A esperança é que, desta vez, os conselheiros deem razão ao líder social-democrata e percebam os riscos que o PSD corre ao estar a discutir eleições internas quando o país se prepara para enfrentar eleições antecipadas.

Em teoria, com as diretas a 4 de dezembro, o partido dificilmente teria um líder em funções até à realização do congresso do partido, agendado, oficialmente, para os dias 14, 15 e 16 de janeiro.

Ora, nessa altura, e de acordo com o calendário gizado por Marcelo Rebelo de Sousa, o país estaria já a poucos dias de ir a votos. Logo todo o processo prévio de elaboração de listas de deputados, de apresentação de candidatura e definição de programa eleitoral teria já de estar concluído — o que daria força ao argumentário de Rio de que o partido não se poderia dar ao luxo de estar a discutir eleições internas.

Para que isso aconteça, é preciso que Marcelo se mantenha fiel ao calendário que o próprio sugeriu — chumbo do Orçamento em outubro, eleições antecipadas em janeiro, novo Governo em fevereiro, Orçamento algures em abril.

Paulo Rangel não só tem desvalorizado por completo a ameaça de eleições antecipadas, como tem dito que, mesmo nesse cenário altamente improvável, Marcelo jamais marcaria eleições sem que a vida interna dos partidos estivesse devidamente clarificada — logo, a direção do PSD não tem razão ao agitar com insistência a ameaça de um PSD ingovernável por altura das legislativas.

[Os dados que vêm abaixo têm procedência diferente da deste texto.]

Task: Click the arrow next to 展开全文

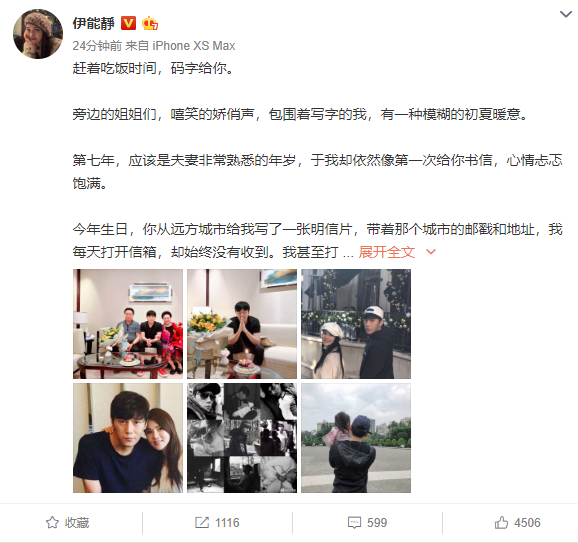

Os homens de Rio não poderiam estar mais em desacordo: além de correr o risco de cair na incoerência de protelar umas eleições que, em caso de crise política, teriam de acontecer o quanto antes, Marcelo não teria força política para pedir ao país que se deixasse condicionar pelos calendários do PSD.

Por outras palavras: mesmo que Marcelo não nutra grande simpatia por Rio (e a direção do PSD tem a certeza de que não), mesmo que Marcelo seja conhecido no seio do PSD pela sua inconstância, mesmo que Marcelo tenha altos índices de popularidade, nem assim seria capaz de manter o país em suspenso apenas porque o PSD está a debater a sua vida interna.

Uma guerra de currículos

Seja como for, o núcleo duro de Rio não está a trabalhar exclusivamente nesse cenário. Admitindo que tudo corre dentro do previsto — Orçamento aprovado, legislativas antecipadas afastadas, diretas no PSD a 4 de dezembro –, Rui Rio vai a votos com duas mensagens distintas.

Em primeiro lugar, o líder social-democrata e os seus apoiantes tudo farão para convencer os militantes de que estão a votar, não na definição de um líder, mas sim na escolha do futuro candidato a primeiro-ministro de Portugal

Nesse capítulo particular, Rui Rio julga ter vantagem sobre Rangel e os apoiantes do líder social-democrata vão bater sistematicamente na mesma tecla: Paulo Rangel é um “mero tribuno”, sem qualquer experiência executiva; Rio tem 12 de Câmara Municipal do Porto que falam por si.

Além disso, o líder social-democrata vai insistir no discurso do ‘nós’ contra ‘eles’. Na cabeça de Rio, Rangel rodeou-se de apoiantes que representam uma parte do partido que vem do passismo e que se desligou das bases — a mesma “elite de predestinados” que se tinha organizado em torno de Miguel Pinto Luz e de Luís Montenegro e que perdeu na primeira e na segunda voltas das últimas eleições internas.

Mesmo consciente de que pode não ter, neste momento, um favoritismo evidente nas estruturas partidárias, Rui Rio vai a votos também porque acredita que o voto das bases está com ele. A ideia de que quem decide são os militantes e não os importantes estará presente em todos os discursos de Rio até às eleições internas. A ver com que resultados.